Fifty Shades of Grey
Director: Sam Taylor-Johnson
Screenwriter: Kelly Marcel
Cast: Dakota Johnson, Jamie Dornan, Eloise Mumford, Luke Grimes, Rita Ora, Jennifer Ehle, Marcia Gay Harden
Universal Pictures
Rated R | 125 Minutes
Release Date: February 13, 2015

Directed by Sam Taylor-Johnson (Nowhere Boy), Fifty Shades of Grey is based upon E.L. James‘ best-selling erotic novel about a steamy, masochistic relationship between a college student and a businessman.

Dakota Johnson (The Social Network, 21 Jump Street) stars as Anastasia Steele, a student at Washington State University Vancouver, where she majors in English literature. For a college newspaper assignment, Ana visits Grey Industries to interview the wealthy, handsome, and charismatic entrepreneur Christian Grey (Jamie Dornan, The Fall).

Of course, the attraction between the two is immediate. Ana learns, however, that Christian is only interested in a relationship on his own controlling terms. When the dominant Christian introduces the submissive, virginal Ana to his very particular tastes, she finds herself exploring her own desires for the first time.

Really? This is what all the fuss was about? Blindfolds, ice cubes, and spanking? Teenage Mennonites are having better sex than this! Fifty Shades of Grey is a shallow, exceedingly mild, and infinitely mediocre “erotic drama” that fails to move the needle (figuratively and literally) in any way.

The thing is, there’s probably a good movie in here somewhere. It’s competently made, with cinematography from Seamus McGarvey (The Avengers, Atonement) and decent direction, but it’s Kelly Marcel‘s bare-bones screenplay that dooms Fifty Shades to failure.

Granted, Marcel’s script is a marked improvement on the source material (which started out as Twilight fan fiction), but it’s still mired in preposterous dialogue, unbelievable characters, and a surface-level understanding of the film’s subject: BDSM. Essentially, it’s the community theatre version of two children playing “doctor.”

The film portrays a sadomasochistic romance between an improbably attractive virgin and an impossibly perfect rich guy with a dark, haunted past. The idea is that only a severely damaged and fucked-up individual could possibly be into anything other than vanilla sex. As someone with a BDSM kink, Christian Grey might as well be as deranged and unhinged as Elijah Wood in Maniac – a sick-in-the-head whacko who draws up detailed sex contracts when he isn’t busy flogging pretty girls in his “playroom.”

And then there are the performances.
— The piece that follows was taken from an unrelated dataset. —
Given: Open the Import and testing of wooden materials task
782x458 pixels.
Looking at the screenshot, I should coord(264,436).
Dakota Johnson and Jamie Dornan are doing the best they can with what they’ve been given, but their romance is limp from the get-go. It’s like they’re in two entirely different movies; Johnson’s in He’s Just Not That Into You and Dornan’s stuck in American Psycho. Instead, they should both be acting in the BDSM version of Dirty Dancing – a movie that has more sex appeal in one dance number than the collective moan-and-groan of this film’s 125-minute duration.

Fifty Shades of Grey isn’t the worst movie I’ve ever seen. Hell, with movies like Jupiter Ascending and Seventh Son in theaters, it might not even be the worst film of this month, but it is entirely uninteresting on nearly every level. Johnson and Dornan manage to salvage a few moments of sizzle from Marcel’s silly screenplay, but it isn’t enough to save the film’s poorly constructed ending, which leaves the door open for sequels.
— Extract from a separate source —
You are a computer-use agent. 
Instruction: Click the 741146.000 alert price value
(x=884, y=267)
As Twilight taught us, one bad movie simply isn’t enough – it has to be a franchise of bad movies to really leave a mark. And with three books in James’ Grey series, masochists can look forward to years of shitty, softcore erotica to pleasure them in the most painful ways possible.

Trailer

PS: I didn’t entirely hate Fifty Shades of Grey – it’s biggest sin is that it’s just plain boring. I’d totally see it again before I’d dare revisit Teenage Mutant Ninja Turtles (2014), RoboCop (2014), or Transfomers: Age of Extinction. Of course, I’d rather get the measles at Disneyland than rewatch those movies, so I’m not sure that’s much of a compliment.